Brokers often make higher commissions on short-term plans, health policy experts said, which gives them an incentive to sell them. They are supposed to present ACA-compliant plans to consumers, but are allowed to provide other options, including short-term plans. Some brokers make clear that such plans are not as comprehensive as ACA plans, but experiences differ.

“The whole business model is signing people up for coverage and getting a cut of what they sell, and the place they’re going to make their money is selling these short-term plans,” said Nicholas Bagley, a professor of law at the University of Michigan and proponent of the ACA. Consumers “don’t fully understand the lack of protections if they go over some annual or lifetime [insurance] limit. These plans don’t cover preexisting conditions.”

The administration’s use of outside brokers has prompted nearly two dozen Senate Democrats, including Democratic presidential candidates Elizabeth Warren, Kamala D. Harris and Amy Klobuchar, to send a letter to CMS on Wednesday expressing their concern over the promotion of short-term health plans.

“We are concerned that [CMS] is not only failing to conduct sufficient oversight to protect customers, but is actively emailing consumers to encourage them to obtain coverage through third-party agents and brokers instead of the HealthCare.gov website,” the senators wrote in a letter. Democratic New Hampshire Senator Jeanne Shaheen orchestrated the effort.

Such plans were previously available for periods of three months or less and could not be renewed, but the administration late last year finalized a rule that allowed for the plans’ availability for up to 12 months, with the option to renew them for up to three years. A federal judge sided with the administration in a court challenge to their expanded availability and upheld the rule in July. Consumers still cannot use government subsidies to purchase short-term plans, however.

“For most of the people buying on the exchanges, this would be worse than what they’ve been buying, especially because the majority of people who buy on exchanges get help with their premiums,” said Allison Hoffman, a law professor at the University of Pennsylvania Law School.

The Centers for Medicare and Medicaid Services has sent at least five emails so far to individual market consumers encouraging them to use outside brokers, including through a service called Help on Demand, to sign up for health insurance, according to emails obtained by The Post from a recipient of ACA market emails. The agents and brokers must be registered with the federal exchanges, CMS said in a statement, and they help consumers sign up for individual market plans.

“While agents and brokers are required to provide assistance with Exchange, Medicaid and CHIP coverage and are directed to enroll consumers in such coverage options whenever possible, they are not prohibited from sharing information on other coverage options, such as those offered off-Exchange,” a CMS spokeswoman said.

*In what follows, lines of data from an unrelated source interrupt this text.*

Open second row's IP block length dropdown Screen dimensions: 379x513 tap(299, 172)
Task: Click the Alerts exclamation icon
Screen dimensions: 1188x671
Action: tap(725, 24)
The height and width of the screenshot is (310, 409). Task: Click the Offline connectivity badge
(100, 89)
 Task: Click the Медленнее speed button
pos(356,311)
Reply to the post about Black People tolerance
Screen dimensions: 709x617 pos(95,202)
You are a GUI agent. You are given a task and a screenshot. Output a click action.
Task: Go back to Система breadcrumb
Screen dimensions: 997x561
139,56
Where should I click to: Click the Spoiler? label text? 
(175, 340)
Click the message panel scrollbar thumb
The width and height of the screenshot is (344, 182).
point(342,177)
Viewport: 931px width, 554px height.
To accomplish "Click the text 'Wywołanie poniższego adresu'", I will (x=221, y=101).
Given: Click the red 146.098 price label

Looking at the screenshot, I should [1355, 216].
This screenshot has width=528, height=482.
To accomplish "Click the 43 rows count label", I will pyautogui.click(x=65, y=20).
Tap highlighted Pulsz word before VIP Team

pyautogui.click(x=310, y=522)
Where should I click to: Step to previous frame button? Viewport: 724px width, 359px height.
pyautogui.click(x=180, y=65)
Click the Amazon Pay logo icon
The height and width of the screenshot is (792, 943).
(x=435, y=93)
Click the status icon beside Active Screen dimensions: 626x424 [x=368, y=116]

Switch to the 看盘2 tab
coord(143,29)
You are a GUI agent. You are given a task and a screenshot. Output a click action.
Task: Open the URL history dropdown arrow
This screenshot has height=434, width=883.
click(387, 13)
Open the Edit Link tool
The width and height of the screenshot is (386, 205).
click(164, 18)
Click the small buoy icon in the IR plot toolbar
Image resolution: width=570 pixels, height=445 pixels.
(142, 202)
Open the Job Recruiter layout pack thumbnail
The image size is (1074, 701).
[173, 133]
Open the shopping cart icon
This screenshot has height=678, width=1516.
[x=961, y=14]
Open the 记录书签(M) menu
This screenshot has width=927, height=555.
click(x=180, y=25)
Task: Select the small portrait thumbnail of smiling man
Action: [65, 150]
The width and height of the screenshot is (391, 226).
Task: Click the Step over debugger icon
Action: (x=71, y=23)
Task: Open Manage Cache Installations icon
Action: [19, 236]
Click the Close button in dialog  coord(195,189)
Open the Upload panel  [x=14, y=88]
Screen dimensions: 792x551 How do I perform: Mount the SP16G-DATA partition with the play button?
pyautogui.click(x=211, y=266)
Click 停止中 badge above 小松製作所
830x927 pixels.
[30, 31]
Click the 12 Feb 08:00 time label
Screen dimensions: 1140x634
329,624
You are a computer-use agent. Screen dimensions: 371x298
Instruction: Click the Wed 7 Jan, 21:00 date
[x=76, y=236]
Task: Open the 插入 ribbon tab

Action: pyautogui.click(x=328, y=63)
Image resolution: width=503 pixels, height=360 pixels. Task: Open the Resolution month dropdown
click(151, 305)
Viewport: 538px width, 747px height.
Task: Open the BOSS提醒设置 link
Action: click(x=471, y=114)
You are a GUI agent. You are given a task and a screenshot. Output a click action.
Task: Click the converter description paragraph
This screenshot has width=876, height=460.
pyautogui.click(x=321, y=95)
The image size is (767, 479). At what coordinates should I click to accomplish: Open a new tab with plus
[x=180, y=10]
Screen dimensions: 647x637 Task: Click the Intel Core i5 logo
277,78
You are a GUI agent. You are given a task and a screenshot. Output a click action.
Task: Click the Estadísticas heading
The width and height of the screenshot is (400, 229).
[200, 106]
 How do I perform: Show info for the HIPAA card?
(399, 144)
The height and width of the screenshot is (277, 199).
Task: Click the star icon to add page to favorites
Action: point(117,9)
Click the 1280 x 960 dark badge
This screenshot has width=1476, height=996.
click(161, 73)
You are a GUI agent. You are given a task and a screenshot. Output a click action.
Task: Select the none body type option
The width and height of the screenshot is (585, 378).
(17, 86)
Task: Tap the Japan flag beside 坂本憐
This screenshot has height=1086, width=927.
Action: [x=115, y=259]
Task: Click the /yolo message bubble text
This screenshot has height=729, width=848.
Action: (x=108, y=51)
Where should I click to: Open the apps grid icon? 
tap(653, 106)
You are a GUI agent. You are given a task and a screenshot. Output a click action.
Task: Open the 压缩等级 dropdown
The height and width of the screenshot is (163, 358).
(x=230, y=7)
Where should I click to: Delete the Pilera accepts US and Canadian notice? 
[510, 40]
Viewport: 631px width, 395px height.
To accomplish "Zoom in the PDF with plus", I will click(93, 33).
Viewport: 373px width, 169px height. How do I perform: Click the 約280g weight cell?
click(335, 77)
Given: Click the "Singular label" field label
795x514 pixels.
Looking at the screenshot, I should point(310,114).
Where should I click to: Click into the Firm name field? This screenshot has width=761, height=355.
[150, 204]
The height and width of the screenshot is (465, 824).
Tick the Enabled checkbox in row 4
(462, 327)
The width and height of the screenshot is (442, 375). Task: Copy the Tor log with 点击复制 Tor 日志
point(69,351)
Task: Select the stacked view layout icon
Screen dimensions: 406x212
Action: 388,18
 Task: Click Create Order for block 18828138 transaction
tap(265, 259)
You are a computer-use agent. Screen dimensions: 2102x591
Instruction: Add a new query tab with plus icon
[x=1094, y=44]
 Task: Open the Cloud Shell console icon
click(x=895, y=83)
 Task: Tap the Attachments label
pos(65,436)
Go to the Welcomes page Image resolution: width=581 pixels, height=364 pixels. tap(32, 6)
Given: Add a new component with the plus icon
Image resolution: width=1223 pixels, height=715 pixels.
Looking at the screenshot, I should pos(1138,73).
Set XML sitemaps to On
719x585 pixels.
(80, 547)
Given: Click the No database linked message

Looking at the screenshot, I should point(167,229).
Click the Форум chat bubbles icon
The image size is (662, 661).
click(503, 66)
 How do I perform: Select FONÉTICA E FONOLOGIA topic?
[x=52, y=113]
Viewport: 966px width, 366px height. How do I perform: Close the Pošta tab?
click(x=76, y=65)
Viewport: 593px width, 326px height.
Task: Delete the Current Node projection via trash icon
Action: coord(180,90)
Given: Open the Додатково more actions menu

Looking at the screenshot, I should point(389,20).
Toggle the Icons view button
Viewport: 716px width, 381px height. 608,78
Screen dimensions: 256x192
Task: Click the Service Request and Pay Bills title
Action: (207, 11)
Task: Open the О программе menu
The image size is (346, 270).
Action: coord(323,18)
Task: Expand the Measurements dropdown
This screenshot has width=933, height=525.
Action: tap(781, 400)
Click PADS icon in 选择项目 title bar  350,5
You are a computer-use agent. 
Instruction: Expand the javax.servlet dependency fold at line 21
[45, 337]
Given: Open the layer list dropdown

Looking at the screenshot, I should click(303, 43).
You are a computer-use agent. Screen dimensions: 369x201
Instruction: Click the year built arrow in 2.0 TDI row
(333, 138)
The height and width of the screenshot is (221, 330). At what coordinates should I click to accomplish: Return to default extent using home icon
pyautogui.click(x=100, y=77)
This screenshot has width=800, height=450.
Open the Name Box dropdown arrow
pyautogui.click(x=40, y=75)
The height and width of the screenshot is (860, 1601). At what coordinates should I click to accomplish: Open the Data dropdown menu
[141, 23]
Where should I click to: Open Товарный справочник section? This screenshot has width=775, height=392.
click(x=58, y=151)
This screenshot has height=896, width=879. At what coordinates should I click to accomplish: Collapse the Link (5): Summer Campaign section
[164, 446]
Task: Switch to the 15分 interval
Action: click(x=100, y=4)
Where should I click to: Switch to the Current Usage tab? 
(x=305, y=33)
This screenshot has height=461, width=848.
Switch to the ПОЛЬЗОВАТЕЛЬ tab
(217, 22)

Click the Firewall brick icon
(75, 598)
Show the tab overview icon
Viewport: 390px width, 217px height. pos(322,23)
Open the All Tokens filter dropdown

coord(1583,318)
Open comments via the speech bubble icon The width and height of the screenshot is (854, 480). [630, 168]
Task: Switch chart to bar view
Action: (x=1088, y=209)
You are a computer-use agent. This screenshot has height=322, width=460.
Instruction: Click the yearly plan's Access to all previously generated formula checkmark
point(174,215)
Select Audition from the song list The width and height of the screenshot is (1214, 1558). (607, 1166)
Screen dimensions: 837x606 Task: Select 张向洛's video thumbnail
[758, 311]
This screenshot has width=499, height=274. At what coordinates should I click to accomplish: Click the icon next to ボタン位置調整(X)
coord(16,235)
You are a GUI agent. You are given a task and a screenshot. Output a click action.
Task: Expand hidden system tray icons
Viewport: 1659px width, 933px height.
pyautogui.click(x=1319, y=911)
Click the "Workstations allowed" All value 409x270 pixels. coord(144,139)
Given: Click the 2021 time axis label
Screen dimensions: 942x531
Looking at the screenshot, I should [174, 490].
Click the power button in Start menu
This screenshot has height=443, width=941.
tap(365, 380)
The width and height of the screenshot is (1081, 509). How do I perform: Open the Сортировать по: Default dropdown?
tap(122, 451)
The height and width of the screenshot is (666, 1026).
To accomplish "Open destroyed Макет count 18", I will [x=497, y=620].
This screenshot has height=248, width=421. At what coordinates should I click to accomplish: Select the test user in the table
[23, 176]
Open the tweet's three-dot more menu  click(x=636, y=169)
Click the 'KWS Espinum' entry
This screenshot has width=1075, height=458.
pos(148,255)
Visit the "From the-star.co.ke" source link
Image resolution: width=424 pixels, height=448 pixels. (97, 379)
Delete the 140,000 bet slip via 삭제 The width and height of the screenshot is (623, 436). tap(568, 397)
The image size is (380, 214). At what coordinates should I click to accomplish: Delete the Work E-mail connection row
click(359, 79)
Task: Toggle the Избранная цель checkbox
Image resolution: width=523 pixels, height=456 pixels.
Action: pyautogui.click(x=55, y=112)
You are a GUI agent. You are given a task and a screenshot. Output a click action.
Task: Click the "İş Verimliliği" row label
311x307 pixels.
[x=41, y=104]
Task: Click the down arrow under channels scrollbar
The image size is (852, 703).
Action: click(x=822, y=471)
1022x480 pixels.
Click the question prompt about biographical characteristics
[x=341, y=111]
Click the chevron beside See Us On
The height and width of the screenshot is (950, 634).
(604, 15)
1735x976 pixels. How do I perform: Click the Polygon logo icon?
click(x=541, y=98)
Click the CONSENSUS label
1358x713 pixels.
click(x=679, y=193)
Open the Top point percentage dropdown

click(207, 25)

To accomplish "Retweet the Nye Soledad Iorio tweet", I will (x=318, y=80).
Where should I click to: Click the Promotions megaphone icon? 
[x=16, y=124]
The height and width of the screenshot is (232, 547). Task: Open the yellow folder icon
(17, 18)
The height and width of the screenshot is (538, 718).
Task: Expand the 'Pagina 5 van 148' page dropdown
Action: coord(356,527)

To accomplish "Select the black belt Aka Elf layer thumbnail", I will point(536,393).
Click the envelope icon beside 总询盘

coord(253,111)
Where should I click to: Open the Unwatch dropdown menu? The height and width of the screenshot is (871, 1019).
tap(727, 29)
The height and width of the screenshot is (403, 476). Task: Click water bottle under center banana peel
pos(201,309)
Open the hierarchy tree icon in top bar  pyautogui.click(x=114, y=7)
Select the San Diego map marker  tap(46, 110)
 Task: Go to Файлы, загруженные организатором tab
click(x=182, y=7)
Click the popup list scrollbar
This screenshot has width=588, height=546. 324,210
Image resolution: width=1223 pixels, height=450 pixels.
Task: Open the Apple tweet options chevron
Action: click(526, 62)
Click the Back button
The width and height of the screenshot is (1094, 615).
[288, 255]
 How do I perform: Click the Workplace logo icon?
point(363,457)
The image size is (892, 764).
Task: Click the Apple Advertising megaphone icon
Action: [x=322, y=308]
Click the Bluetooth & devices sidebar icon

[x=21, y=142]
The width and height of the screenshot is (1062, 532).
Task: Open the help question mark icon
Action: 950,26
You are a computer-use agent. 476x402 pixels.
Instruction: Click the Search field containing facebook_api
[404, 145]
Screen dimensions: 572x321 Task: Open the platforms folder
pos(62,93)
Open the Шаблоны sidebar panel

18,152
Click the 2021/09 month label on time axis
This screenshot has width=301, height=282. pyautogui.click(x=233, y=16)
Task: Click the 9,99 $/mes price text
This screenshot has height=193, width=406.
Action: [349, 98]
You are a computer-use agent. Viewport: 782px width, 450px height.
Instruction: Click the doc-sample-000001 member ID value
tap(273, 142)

Some critics of the policy say the expanded sale of short-term plans may be one of the factors depressing enrollment in Obamacare plans, which dropped 13 percent in the first three weeks of the sign-up period, compared to the same period last year, according to federal data released Wednesday. During the 2019 open enrollment, 1,924,476 people signed up for individual market plans in the first two weeks of enrollment, compared to 1,669,401 for 2020. Open enrollment ends on Dec. 15.

CMS said it has used Help on Demand for three years, but the agency has increasingly encouraged consumers to seek their advice through emails directing them to the service’s website.

The Trump administration has drastically cut federal funding for “navigators” — grass roots organizations that help people sign up for ACA plans, including those who may not otherwise know they are eligible for coverage. .

Premiums for the most common type of Obamacare plan dropped by 4 percent for 2020, CMS said last month, and the vast majority of consumers on the individual market qualify for government tax subsidies that help cover the cost of their insurance. However, consumers complain about high deductibles and premiums in individual market plans.